Task – Pictures stay out. Everything else in the entries is copied exactly.

Input data –
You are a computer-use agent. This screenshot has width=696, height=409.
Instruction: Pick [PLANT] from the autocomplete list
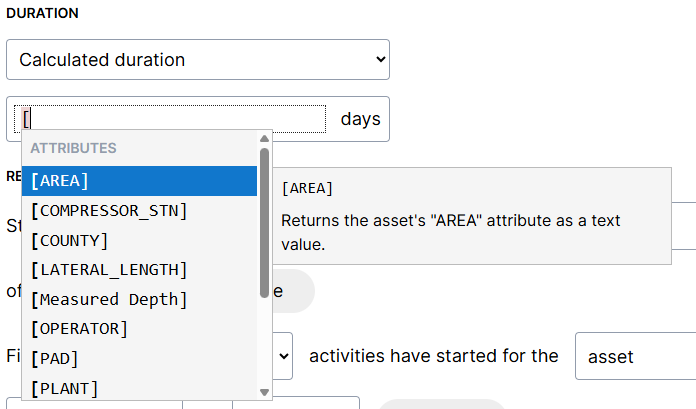coord(139,387)

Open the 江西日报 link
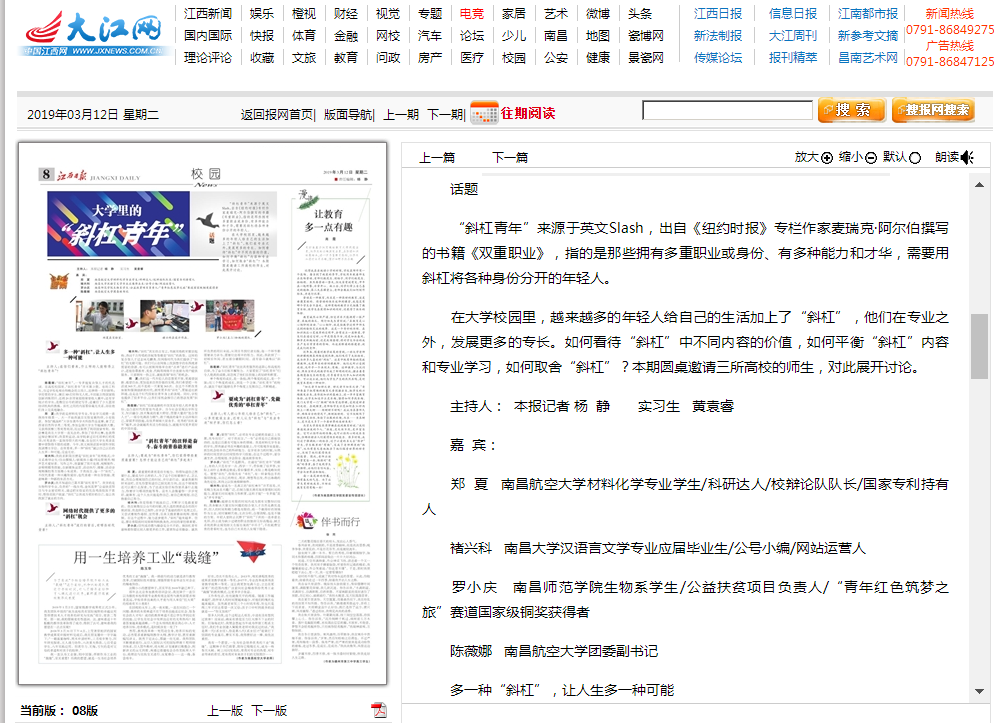coord(718,13)
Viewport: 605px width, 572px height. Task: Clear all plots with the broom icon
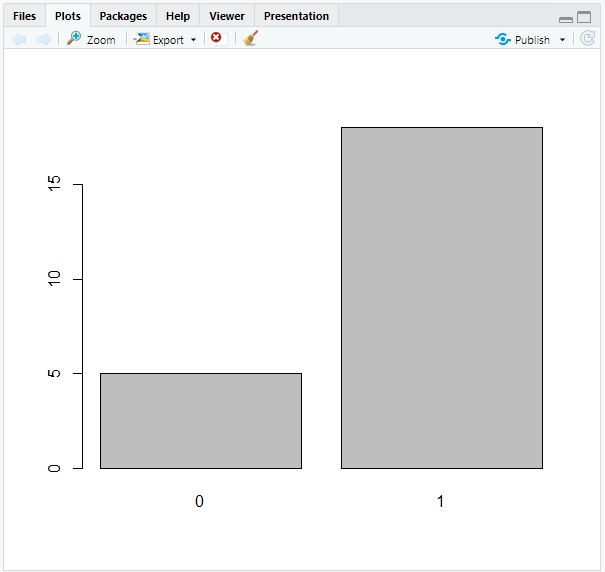pyautogui.click(x=250, y=38)
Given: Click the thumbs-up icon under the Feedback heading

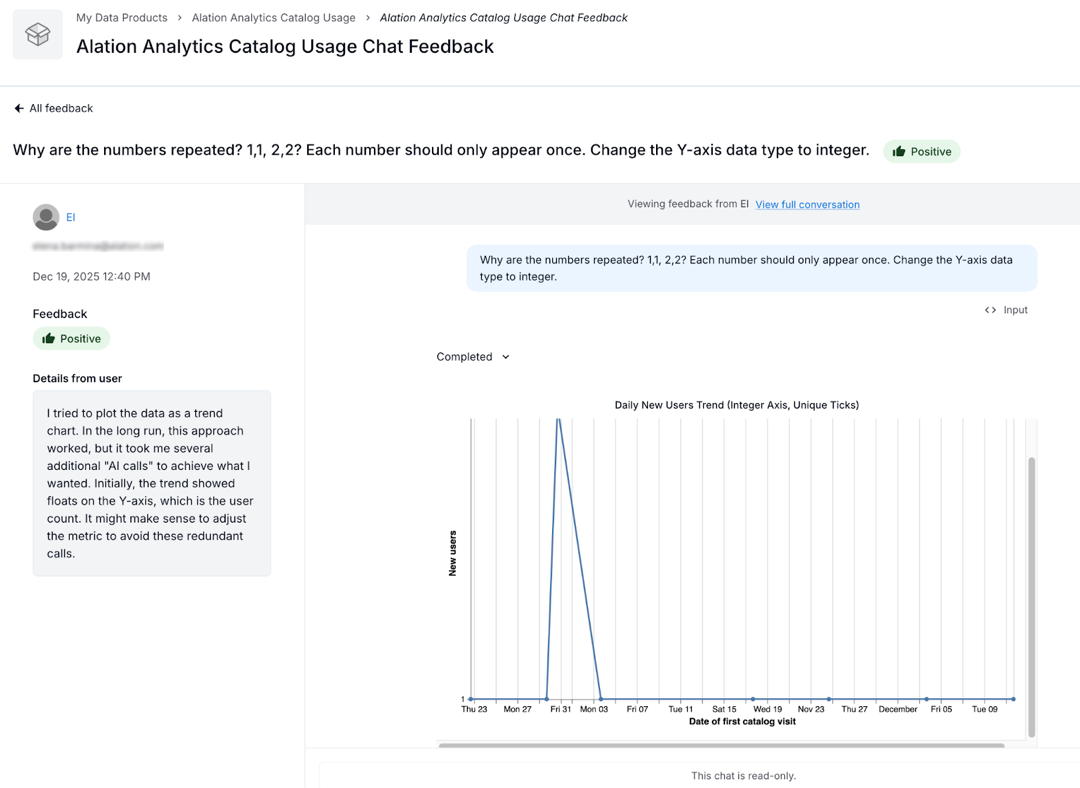Looking at the screenshot, I should tap(51, 338).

Solution to this exercise –
You are a computer-use agent. This screenshot has width=696, height=409.
Instruction: Pick [PLANT] from the autocomplete list
coord(139,387)

Open the 江西日报 link
coord(718,13)
Viewport: 605px width, 572px height. Task: Clear all plots with the broom icon
pyautogui.click(x=250, y=38)
Given: Click the thumbs-up icon under the Feedback heading

Looking at the screenshot, I should tap(51, 338).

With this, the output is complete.